Activity: Your answer should hold exactly the lines from the line containing "Click the app logo in the top-left corner" through the end of the entries that follow.

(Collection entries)

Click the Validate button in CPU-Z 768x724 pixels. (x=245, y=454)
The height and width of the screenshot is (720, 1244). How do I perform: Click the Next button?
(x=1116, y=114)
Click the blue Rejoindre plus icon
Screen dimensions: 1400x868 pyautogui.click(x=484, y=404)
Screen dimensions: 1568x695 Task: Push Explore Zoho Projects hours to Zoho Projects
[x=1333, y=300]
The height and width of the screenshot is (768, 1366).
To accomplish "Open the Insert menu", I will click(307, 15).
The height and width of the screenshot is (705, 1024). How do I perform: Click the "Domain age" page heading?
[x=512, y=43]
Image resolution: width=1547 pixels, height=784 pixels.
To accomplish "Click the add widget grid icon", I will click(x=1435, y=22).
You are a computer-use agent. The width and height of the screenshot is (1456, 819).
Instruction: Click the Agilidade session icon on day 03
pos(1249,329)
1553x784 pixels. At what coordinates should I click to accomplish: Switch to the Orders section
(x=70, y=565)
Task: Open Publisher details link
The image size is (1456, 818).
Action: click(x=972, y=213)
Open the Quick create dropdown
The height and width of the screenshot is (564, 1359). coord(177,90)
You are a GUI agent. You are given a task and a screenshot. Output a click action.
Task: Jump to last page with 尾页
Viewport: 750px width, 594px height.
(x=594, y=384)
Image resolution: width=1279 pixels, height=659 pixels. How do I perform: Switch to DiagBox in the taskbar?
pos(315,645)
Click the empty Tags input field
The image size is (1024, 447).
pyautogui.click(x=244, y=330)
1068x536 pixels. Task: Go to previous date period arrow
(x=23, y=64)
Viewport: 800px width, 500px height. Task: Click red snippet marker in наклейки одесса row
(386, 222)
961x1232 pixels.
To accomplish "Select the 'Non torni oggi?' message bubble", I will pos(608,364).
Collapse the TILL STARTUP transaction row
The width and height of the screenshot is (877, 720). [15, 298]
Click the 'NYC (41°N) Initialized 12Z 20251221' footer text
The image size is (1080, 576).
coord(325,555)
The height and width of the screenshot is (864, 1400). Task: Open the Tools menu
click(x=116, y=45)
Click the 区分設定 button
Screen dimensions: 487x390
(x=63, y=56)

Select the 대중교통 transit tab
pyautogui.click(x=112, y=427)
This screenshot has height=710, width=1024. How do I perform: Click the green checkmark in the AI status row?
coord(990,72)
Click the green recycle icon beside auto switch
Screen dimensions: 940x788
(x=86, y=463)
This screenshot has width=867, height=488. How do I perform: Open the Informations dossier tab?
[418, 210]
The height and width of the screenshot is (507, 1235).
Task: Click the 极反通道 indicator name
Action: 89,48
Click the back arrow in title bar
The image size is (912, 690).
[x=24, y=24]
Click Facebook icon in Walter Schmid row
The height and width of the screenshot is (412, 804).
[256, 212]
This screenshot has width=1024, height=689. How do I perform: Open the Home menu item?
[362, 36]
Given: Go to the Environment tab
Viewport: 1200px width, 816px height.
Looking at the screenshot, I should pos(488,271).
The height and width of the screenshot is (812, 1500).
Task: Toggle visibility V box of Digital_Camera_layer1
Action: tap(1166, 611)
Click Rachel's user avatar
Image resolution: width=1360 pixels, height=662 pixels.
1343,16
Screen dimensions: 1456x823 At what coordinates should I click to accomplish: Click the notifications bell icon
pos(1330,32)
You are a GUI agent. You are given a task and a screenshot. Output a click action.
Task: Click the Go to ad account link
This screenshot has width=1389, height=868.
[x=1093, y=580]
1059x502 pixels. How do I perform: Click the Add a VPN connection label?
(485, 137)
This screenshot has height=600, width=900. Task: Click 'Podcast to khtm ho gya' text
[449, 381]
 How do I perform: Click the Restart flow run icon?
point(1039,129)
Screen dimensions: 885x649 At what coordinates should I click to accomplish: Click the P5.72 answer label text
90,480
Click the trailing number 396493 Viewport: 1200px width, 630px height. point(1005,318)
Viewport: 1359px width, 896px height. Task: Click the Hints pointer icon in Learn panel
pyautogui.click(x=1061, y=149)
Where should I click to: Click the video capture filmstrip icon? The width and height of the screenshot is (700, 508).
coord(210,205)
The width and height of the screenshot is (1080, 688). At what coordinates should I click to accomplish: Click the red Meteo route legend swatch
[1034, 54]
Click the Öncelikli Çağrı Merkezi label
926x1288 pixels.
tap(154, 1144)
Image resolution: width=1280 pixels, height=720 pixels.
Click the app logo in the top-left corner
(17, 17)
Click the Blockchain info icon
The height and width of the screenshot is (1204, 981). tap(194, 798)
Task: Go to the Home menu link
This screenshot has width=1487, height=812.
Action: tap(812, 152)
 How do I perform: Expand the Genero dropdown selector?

Answer:
Click the app logo in the top-left corner
(17, 17)
Click the Blockchain info icon
The height and width of the screenshot is (1204, 981). tap(194, 798)
Task: Go to the Home menu link
This screenshot has width=1487, height=812.
Action: tap(812, 152)
 How do I perform: Expand the Genero dropdown selector?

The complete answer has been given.